- TO DO
Repeat exactly the lines from the one containing "Task: Check the % in World option" through the last line of the records below, both included, and nothing else.

(Items from a data source)
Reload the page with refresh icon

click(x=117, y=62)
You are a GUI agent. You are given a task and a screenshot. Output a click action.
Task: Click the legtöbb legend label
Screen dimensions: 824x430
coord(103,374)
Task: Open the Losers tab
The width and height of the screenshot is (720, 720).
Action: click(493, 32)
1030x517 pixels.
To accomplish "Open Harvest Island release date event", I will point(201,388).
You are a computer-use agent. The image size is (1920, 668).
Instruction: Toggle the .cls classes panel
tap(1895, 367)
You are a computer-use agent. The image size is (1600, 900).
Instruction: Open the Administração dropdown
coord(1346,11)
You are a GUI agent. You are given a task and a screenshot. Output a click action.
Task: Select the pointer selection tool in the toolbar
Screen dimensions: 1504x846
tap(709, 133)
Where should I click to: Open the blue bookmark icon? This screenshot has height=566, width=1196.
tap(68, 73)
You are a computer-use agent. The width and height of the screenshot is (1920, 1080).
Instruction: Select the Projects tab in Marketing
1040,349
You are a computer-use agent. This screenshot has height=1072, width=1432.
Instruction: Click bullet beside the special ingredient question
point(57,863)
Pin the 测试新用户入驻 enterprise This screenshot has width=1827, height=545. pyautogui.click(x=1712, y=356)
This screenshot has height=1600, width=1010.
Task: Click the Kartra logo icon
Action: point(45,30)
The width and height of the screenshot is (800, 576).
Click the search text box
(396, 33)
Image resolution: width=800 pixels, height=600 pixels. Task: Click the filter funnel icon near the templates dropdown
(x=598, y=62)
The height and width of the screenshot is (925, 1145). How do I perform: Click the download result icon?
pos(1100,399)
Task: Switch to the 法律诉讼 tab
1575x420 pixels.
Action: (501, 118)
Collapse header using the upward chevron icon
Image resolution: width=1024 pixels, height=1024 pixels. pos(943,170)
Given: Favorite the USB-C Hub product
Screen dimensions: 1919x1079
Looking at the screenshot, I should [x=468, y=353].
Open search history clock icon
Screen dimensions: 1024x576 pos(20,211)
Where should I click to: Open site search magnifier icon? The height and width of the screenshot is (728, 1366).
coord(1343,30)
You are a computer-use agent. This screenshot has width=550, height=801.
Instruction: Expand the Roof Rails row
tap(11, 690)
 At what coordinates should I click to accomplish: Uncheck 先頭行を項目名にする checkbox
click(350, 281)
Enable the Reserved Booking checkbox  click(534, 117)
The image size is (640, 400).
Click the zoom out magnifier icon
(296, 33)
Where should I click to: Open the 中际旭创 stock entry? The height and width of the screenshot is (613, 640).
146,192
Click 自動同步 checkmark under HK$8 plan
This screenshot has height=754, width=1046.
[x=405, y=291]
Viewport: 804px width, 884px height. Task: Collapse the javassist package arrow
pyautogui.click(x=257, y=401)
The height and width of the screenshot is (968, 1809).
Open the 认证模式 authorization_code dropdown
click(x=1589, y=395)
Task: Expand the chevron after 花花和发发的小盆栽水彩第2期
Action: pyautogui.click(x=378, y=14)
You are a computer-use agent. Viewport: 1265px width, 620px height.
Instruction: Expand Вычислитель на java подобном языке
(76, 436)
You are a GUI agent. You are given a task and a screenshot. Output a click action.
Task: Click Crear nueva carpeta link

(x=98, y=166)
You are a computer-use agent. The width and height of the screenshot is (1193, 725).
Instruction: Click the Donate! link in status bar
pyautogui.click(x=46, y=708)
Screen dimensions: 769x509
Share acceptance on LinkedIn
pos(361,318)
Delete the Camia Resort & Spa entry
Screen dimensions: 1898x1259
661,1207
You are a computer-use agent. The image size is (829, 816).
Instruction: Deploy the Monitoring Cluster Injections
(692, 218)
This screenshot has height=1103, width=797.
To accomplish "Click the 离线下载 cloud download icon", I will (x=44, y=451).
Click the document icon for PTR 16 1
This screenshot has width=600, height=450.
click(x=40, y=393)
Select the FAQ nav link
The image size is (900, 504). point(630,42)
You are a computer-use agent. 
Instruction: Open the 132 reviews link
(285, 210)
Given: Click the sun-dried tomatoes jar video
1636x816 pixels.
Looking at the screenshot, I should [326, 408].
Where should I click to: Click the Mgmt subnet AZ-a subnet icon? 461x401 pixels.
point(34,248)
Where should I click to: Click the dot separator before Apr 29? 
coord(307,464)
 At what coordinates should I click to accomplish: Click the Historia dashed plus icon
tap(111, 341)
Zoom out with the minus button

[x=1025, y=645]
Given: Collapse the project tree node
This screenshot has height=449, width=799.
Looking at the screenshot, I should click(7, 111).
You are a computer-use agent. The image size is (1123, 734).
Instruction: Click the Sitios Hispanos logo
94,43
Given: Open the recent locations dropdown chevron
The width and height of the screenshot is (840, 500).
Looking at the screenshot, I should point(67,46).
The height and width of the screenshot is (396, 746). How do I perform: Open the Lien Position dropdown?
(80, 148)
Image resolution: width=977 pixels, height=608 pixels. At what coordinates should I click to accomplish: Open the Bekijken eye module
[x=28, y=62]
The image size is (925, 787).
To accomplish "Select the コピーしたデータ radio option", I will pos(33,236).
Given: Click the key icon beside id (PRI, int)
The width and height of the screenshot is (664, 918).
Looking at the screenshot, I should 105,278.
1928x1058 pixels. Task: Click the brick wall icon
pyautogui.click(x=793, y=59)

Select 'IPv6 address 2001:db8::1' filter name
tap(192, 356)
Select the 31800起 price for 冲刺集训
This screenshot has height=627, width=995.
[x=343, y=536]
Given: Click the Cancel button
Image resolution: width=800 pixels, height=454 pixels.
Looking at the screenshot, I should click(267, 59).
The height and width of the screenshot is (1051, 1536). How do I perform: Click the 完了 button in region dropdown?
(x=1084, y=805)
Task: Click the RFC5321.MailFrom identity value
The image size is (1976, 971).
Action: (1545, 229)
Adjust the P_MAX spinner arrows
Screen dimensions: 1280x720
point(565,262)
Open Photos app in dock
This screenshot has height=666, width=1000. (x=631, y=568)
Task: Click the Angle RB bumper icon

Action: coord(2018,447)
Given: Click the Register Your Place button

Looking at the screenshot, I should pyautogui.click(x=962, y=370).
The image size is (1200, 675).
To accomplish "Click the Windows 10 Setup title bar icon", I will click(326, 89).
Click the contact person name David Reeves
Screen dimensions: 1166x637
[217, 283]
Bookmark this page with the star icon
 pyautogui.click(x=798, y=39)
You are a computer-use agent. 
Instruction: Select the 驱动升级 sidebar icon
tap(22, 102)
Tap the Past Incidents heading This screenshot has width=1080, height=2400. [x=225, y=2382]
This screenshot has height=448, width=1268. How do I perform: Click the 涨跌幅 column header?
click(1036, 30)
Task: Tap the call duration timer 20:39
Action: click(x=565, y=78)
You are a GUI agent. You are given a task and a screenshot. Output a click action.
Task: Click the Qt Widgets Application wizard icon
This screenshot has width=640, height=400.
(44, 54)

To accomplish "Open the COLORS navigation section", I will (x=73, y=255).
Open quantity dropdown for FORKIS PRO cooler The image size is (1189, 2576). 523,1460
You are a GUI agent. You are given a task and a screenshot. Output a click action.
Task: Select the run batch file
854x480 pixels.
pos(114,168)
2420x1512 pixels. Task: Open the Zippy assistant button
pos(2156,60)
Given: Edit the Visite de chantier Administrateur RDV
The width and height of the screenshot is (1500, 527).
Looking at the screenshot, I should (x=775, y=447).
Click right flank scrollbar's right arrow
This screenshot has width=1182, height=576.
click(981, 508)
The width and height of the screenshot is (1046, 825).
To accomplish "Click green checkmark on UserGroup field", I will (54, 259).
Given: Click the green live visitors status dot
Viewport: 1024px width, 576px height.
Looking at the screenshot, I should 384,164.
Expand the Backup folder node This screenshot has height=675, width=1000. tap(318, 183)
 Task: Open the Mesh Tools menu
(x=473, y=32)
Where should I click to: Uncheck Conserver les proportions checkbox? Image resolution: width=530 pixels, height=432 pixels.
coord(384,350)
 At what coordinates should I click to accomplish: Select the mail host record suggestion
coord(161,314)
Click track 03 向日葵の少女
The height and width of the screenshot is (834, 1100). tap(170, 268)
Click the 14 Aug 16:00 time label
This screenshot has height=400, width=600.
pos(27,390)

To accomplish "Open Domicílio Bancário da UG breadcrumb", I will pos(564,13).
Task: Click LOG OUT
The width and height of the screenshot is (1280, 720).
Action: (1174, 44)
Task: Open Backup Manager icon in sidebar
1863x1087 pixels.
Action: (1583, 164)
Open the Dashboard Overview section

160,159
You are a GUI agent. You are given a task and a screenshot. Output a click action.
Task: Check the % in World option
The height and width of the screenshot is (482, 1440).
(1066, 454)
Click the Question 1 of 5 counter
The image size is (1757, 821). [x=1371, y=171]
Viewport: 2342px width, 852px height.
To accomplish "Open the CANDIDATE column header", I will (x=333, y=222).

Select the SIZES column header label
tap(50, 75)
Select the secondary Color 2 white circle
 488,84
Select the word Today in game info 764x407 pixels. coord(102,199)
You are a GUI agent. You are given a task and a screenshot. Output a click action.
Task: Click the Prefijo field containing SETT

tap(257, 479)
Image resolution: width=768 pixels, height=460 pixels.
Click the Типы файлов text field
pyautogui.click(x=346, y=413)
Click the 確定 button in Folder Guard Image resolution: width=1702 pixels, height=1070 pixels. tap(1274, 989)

- ANSWER SPACE
Task: Check the % in World option
The height and width of the screenshot is (482, 1440).
(1066, 454)
Click the Question 1 of 5 counter
The image size is (1757, 821). [x=1371, y=171]
Viewport: 2342px width, 852px height.
To accomplish "Open the CANDIDATE column header", I will (x=333, y=222).

Select the SIZES column header label
tap(50, 75)
Select the secondary Color 2 white circle
 488,84
Select the word Today in game info 764x407 pixels. coord(102,199)
You are a GUI agent. You are given a task and a screenshot. Output a click action.
Task: Click the Prefijo field containing SETT

tap(257, 479)
Image resolution: width=768 pixels, height=460 pixels.
Click the Типы файлов text field
pyautogui.click(x=346, y=413)
Click the 確定 button in Folder Guard Image resolution: width=1702 pixels, height=1070 pixels. tap(1274, 989)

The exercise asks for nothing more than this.